Diğer taraftan ekonominin temel bir kuralı vardır. Altın ve gümüş paradır. Gümüş ülke içi paradır, altın ise uluslararası paradır. Tüm dünyadaki altınlar uluslararası paradır. Tüm dünyadaki arz edilmiş mallar da uluslararası servettir. Mevcut altın miktarı mevcut ürünlere bölündüğünde fiyat ortaya çıkar. Bu sayede arz ve talep kanunları oluşur, üretim ve tüketim arasında denge kurulur.
Altın yerine dolar ikame edilince, iki para yeryüzüne hâkim olmaya başlar. Bu da ekonominin kanunlarına aykırıdır. Bir piyasada iki para çalışmaz.
Bütün bunlara dayanarak faiz % 8’den % 12’ye çıkarılınca olacakları yazdık. Gelecekte enflasyon olacak dedik. Bugün enflasyon % 30’lara yaklaşmıştır.
Başka bir şey daha yazdık; yap-işlet modeli ülkeyi hiper enflasyona götürür dedik. Bugün durum budur. Yani “enflasyon sarmalı devam ediyor.
Şimdi de söylüyor ve uyarıyorum.
Kulak vermezseniz boğulup gidersiniz;
Ya Nuh’un tufanında yahut Musa’nın denizinde.
1- Bugünkü ekonomik düzen faize dayanmaktadır ve büyük krizlere doğru dev adımlarla gidilmektedir. Bunu görmeyenler kördürler.
2- Faizli düzen faizi yasaklamakla sağlığa kavuşmaz. Aksine devrilir veya daha hızlı yıkılır. Faizli düzene dokunulmamalı, faizli düzen aynen devam etmelidir.
3- Faiz değil de faizin etkileri giderilmelidir. Bunun çözümü de çok basittir. “Altın Bono” çıkarılmalı ve tüm borçlanmalar “Altın Bono” üzerinden yapılmalıdır. Böylece enflasyonun etkisi sıfırlanır.
4- Tüm ödemeler Dolara endeksli TL üzerinden yapılmalıdır. Bunun ekonomik zararı yoktur. Borç ve alacaklar, fiyat ve ücretler aynı oranda artacağı için mikro ekonomide etkisi sıfırlanır.

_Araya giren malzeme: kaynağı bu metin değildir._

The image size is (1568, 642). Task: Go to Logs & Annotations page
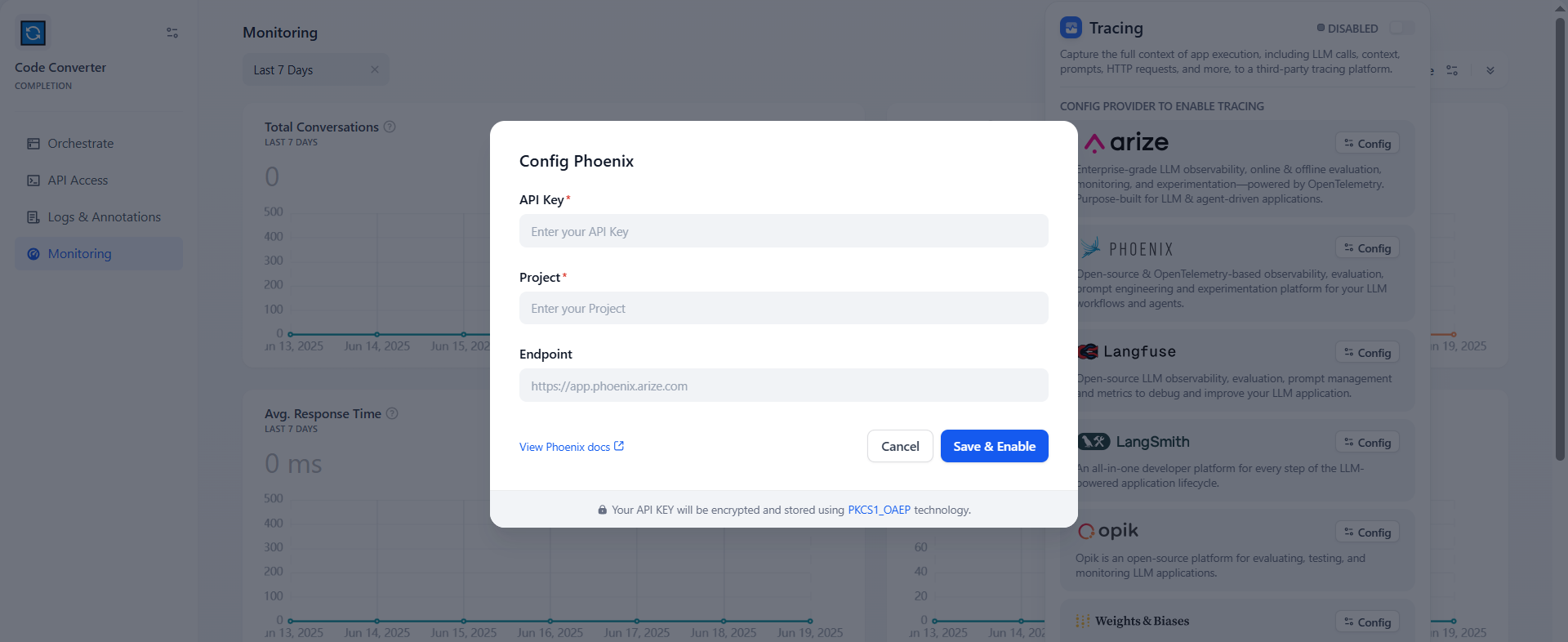click(104, 217)
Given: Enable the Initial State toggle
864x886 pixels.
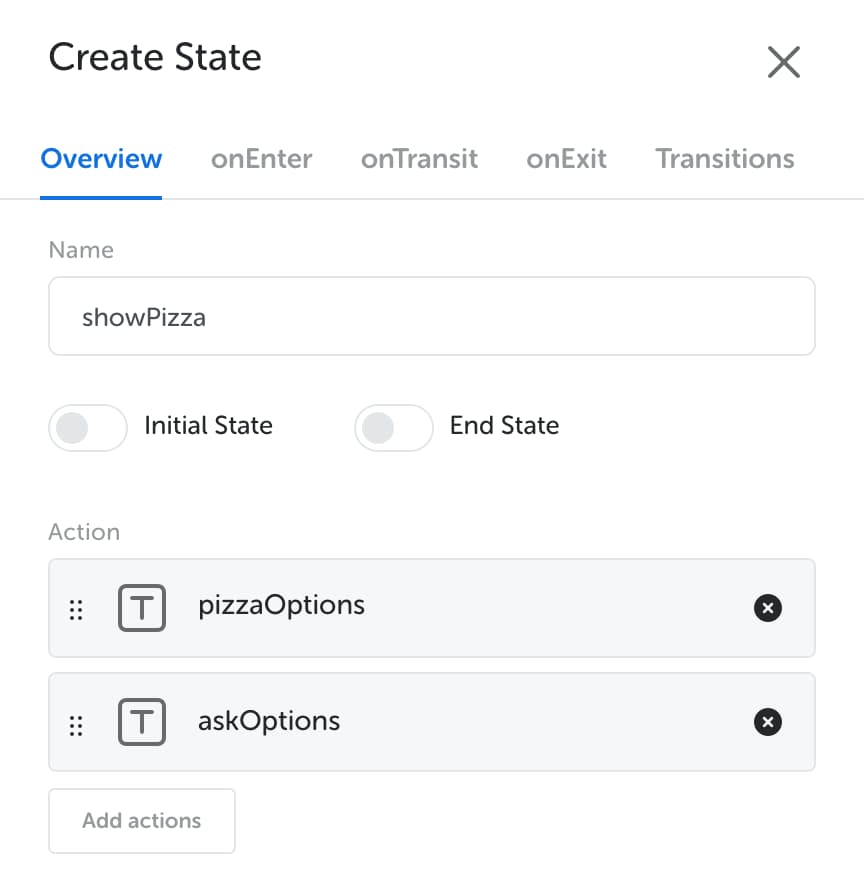Looking at the screenshot, I should (x=88, y=428).
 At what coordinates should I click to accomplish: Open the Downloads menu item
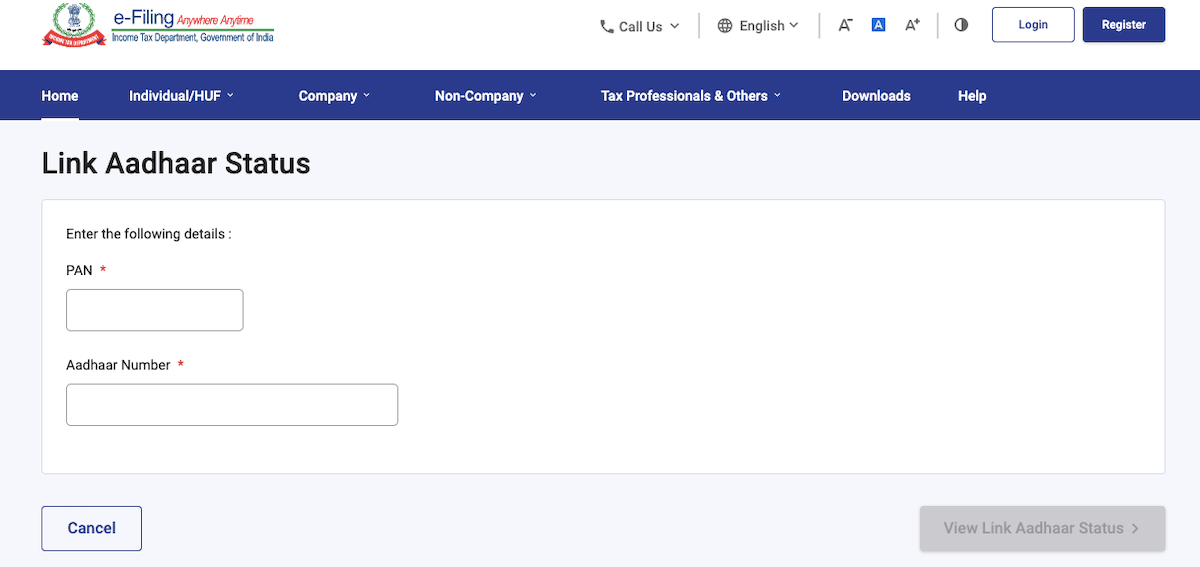coord(876,96)
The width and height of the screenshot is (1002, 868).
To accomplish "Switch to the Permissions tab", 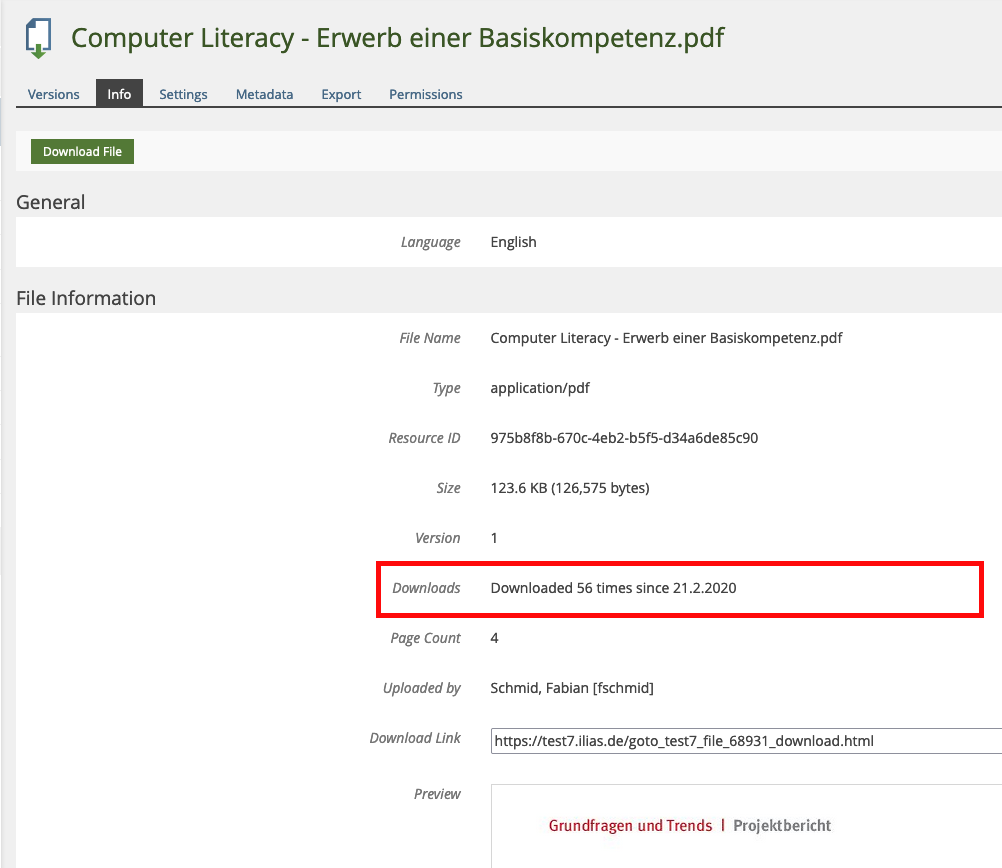I will click(x=425, y=94).
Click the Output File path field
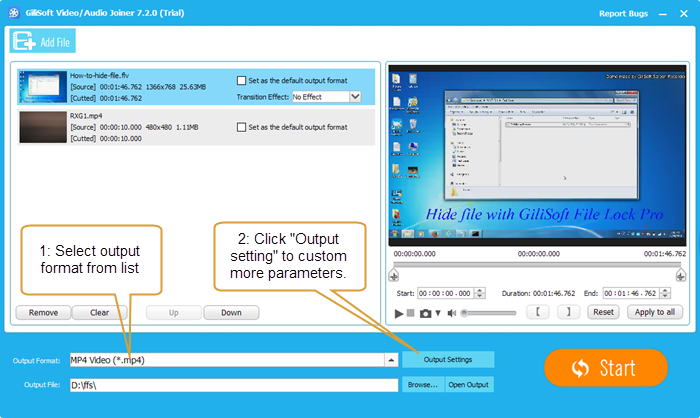The image size is (700, 418). [232, 384]
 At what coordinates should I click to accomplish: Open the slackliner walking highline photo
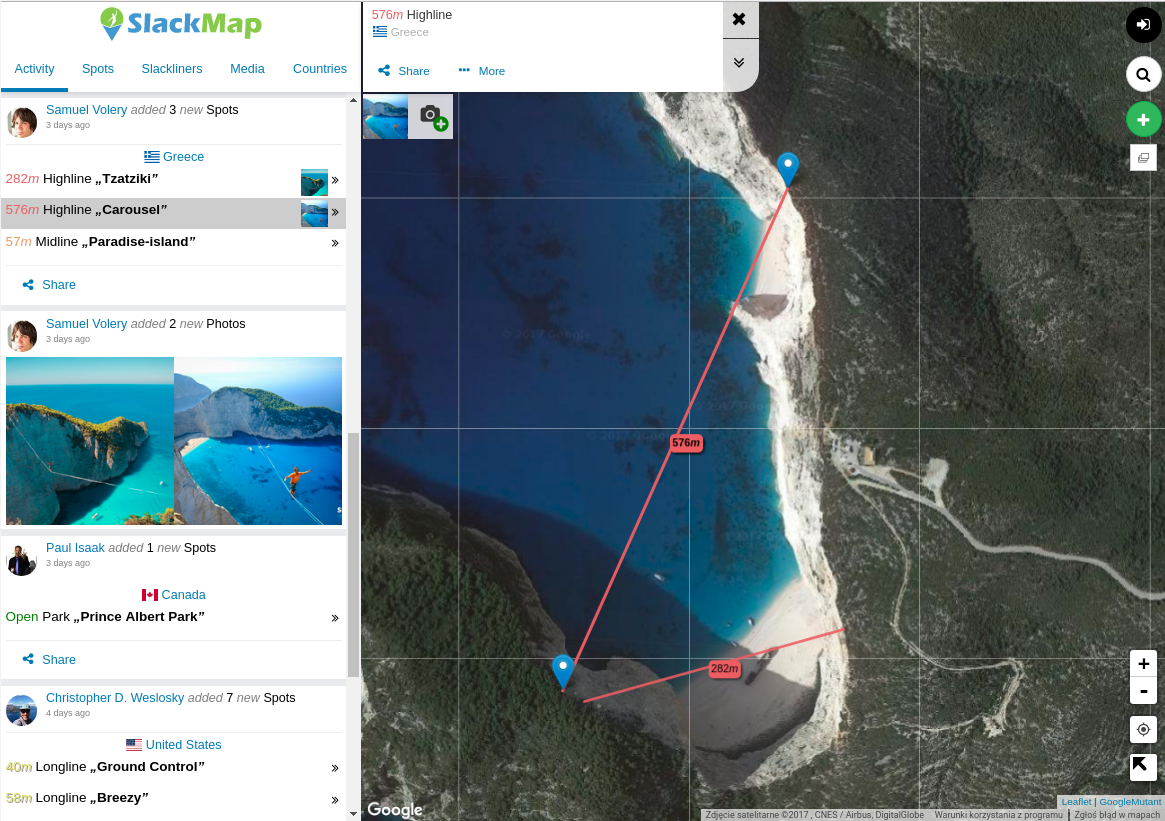(258, 441)
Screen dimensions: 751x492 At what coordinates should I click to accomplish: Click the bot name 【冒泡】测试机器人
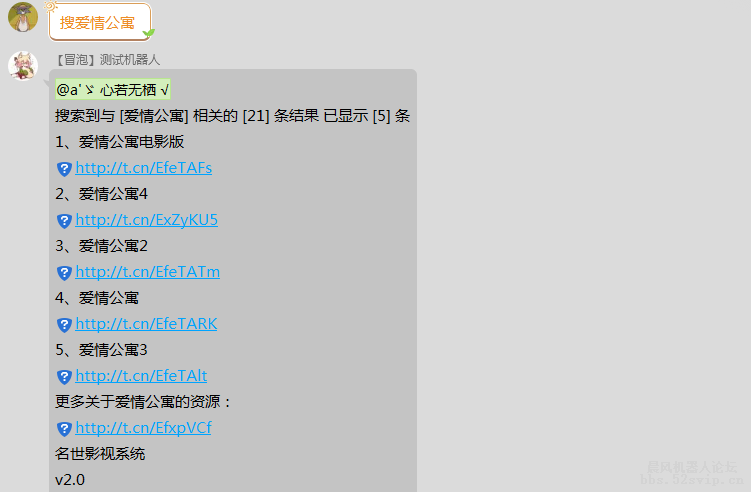coord(106,59)
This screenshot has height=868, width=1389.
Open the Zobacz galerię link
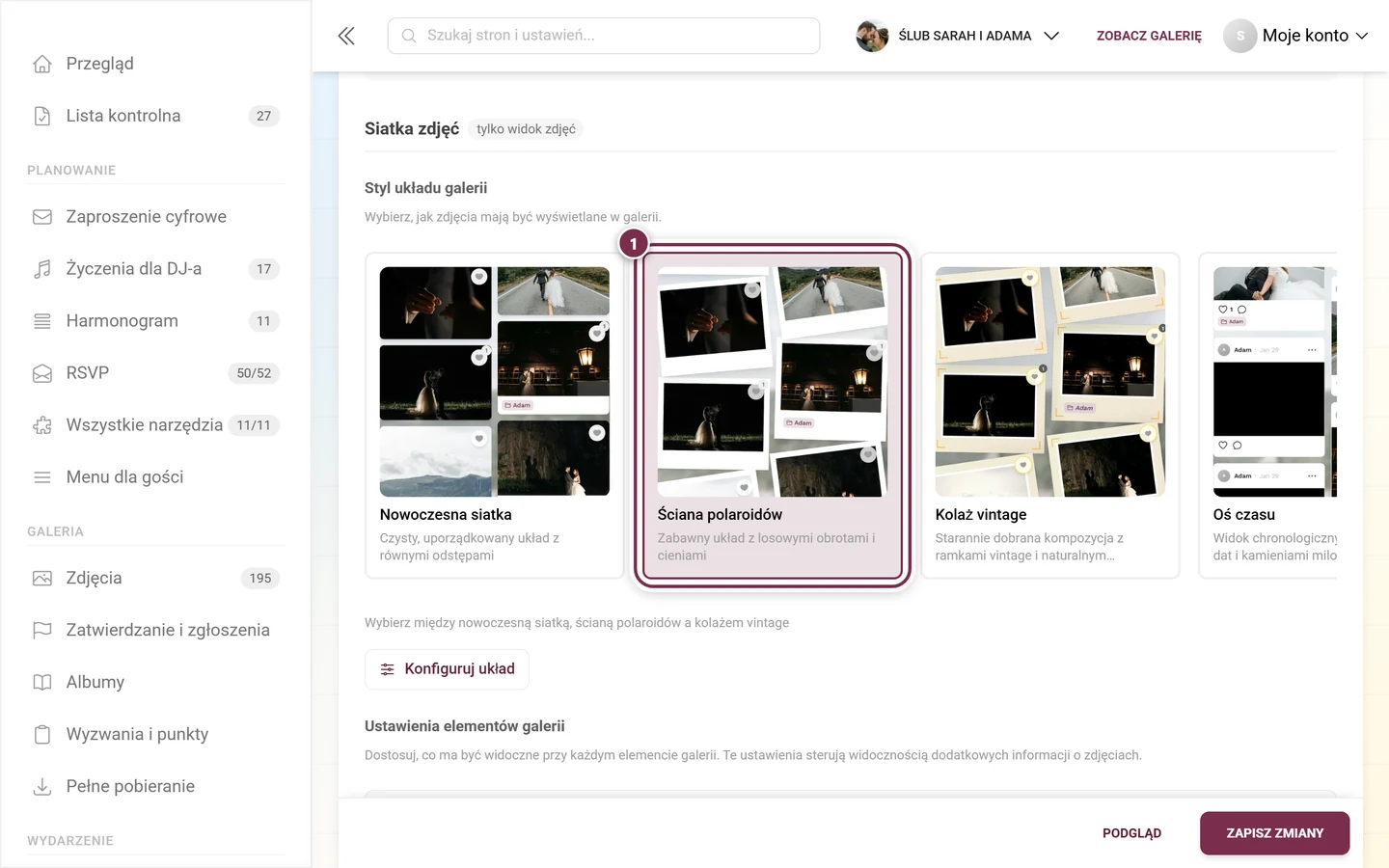1149,36
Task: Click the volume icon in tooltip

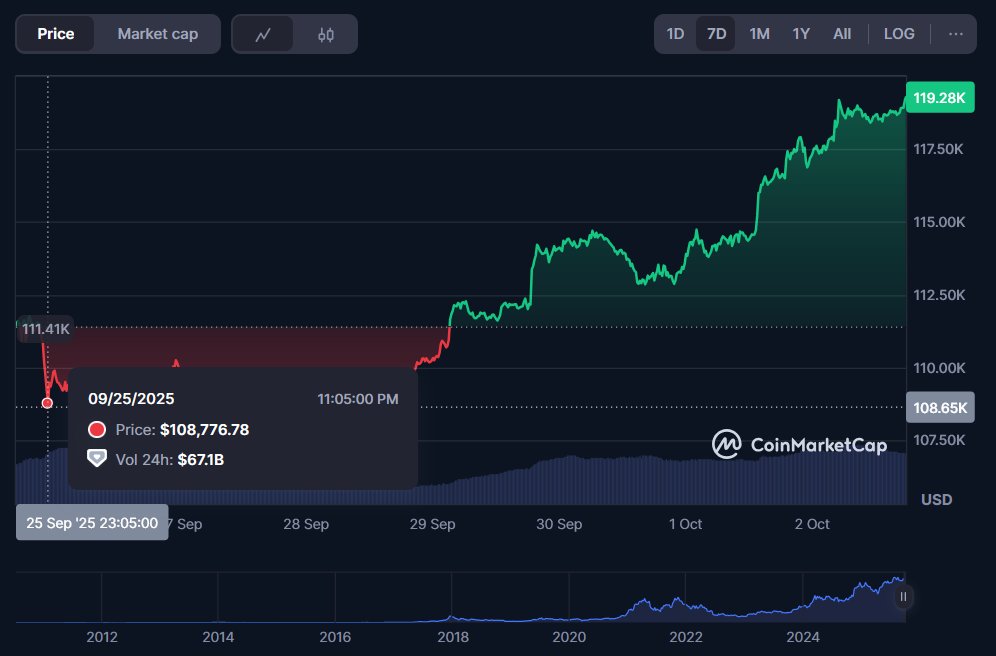Action: pyautogui.click(x=97, y=458)
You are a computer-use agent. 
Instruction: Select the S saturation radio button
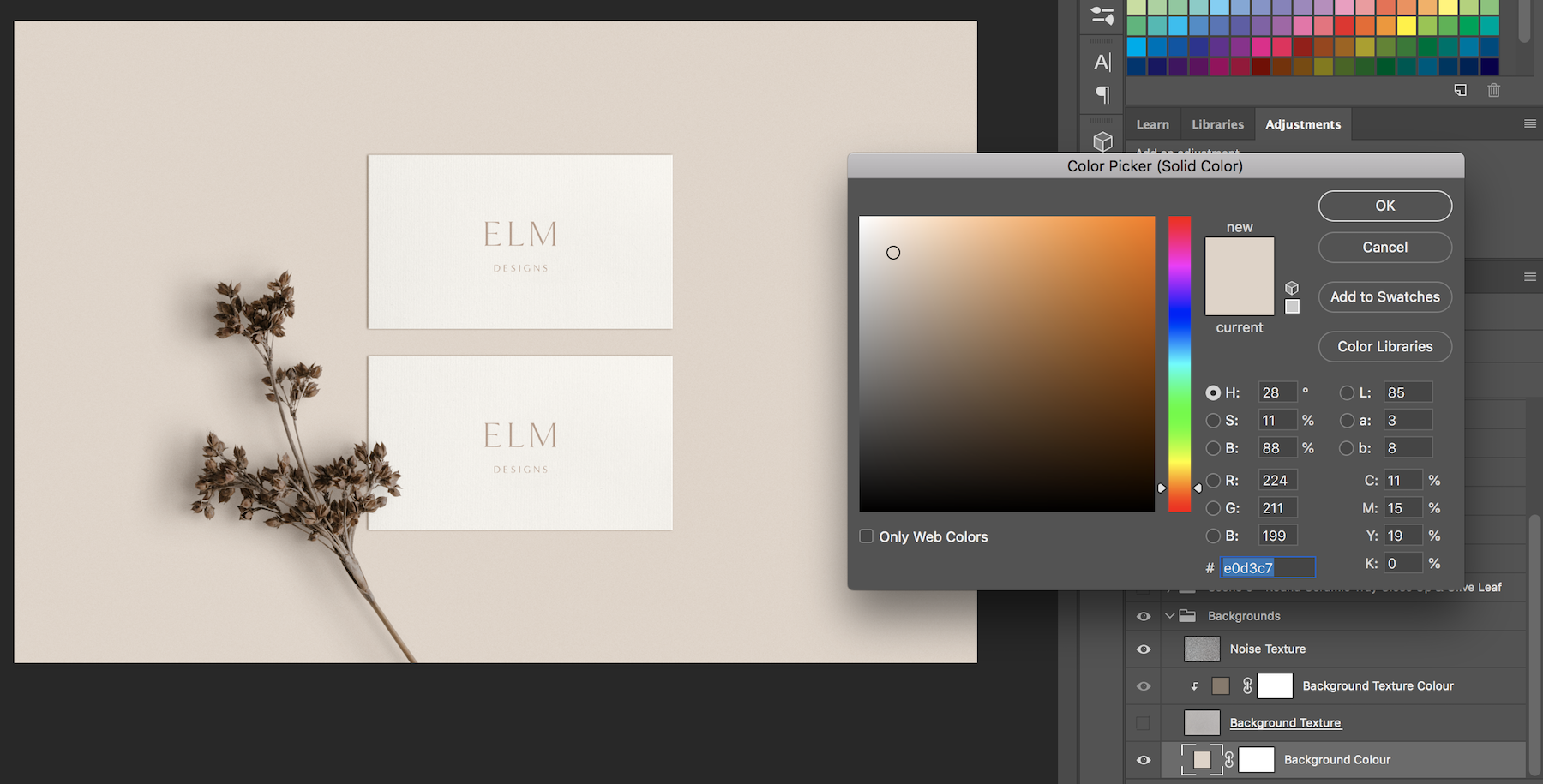click(x=1213, y=421)
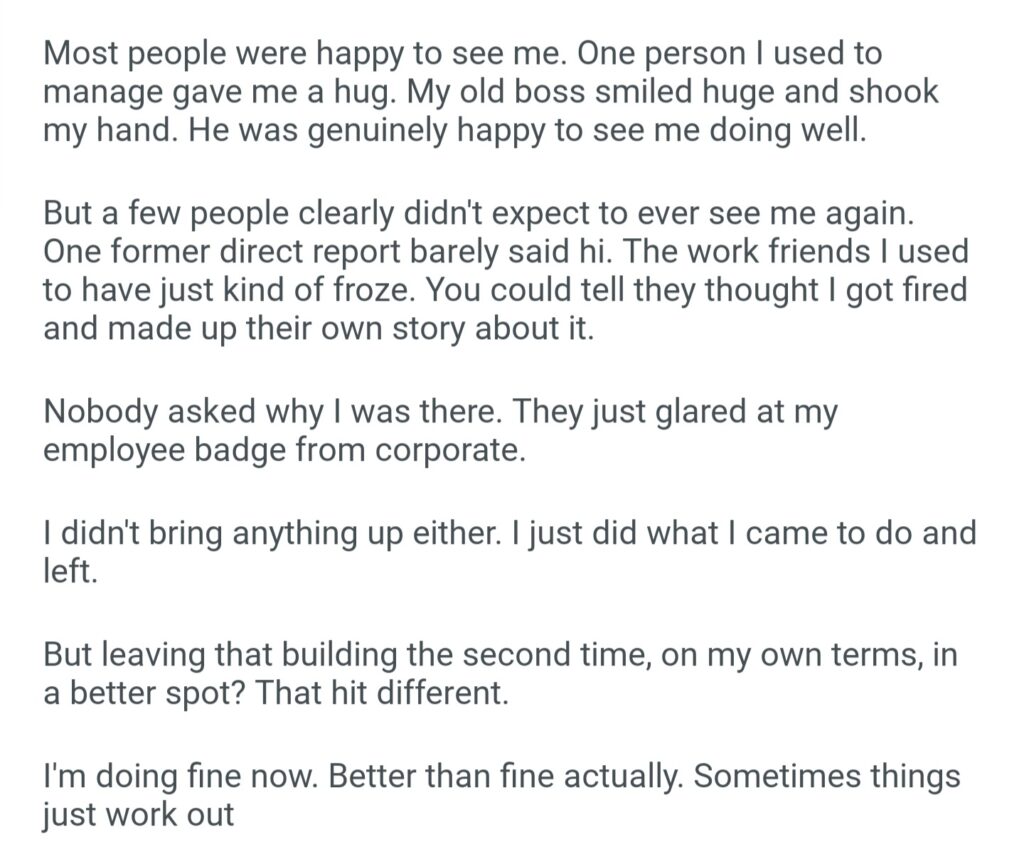Click the line "employee badge from corporate"
This screenshot has width=1024, height=854.
click(283, 451)
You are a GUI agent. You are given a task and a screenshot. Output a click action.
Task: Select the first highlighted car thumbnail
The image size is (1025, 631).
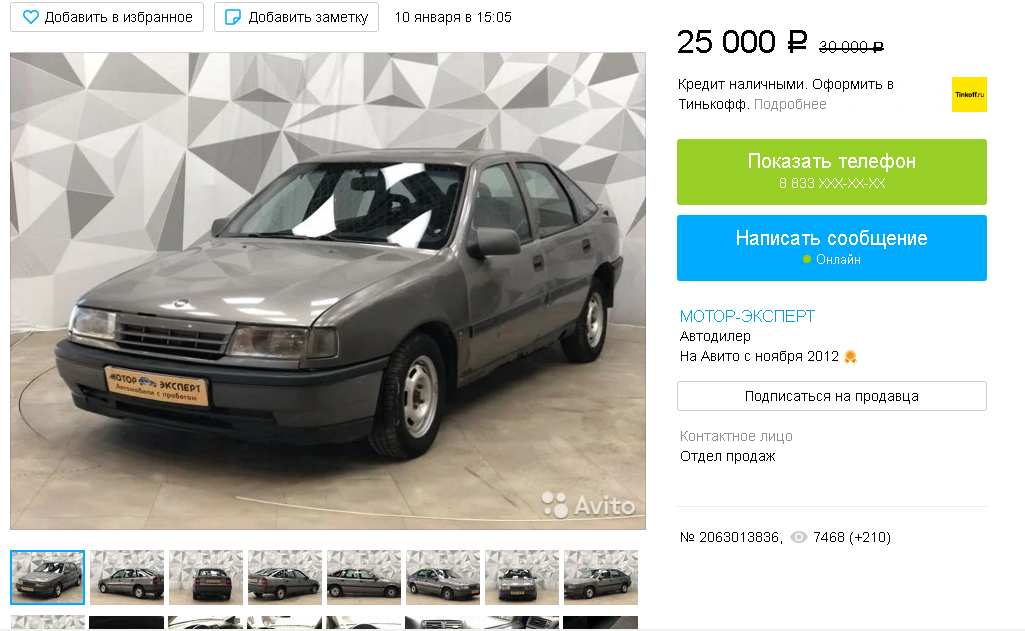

Bu sistemi her belediye uygulayabilir. Yeni bir kanuna, yeni bir düzenlemeye gerek yoktur. Bir belediye uygularsa, hükümet de gözleri ile görür kulakları ile işitirler ve o da uygulamak zorunda kalır.
Allah bu imkânları Güngören Belediyesi ile Teşvikiye Belediyesi’ne vermiştir.
Uygulamazlarsa bu dünyada helaki beklerler ahirette de cehenneme dâhil olurlar.
Ben bunun böyle olduğunu yazmak zorundayım.
Başka bir şey daha ilave etmek isterim.
Bunlar belki bunu uygulamaya kalkışacaklardır ama Akevler’den ayrı olarak kalkışacaklardır. Bunu Millî Görüşçüler ve Gülenciler yapmak istediler ama başaramadılar. Akevler ile iş birliği yapmadan başaracağınızı zannederseniz yanılırsınız.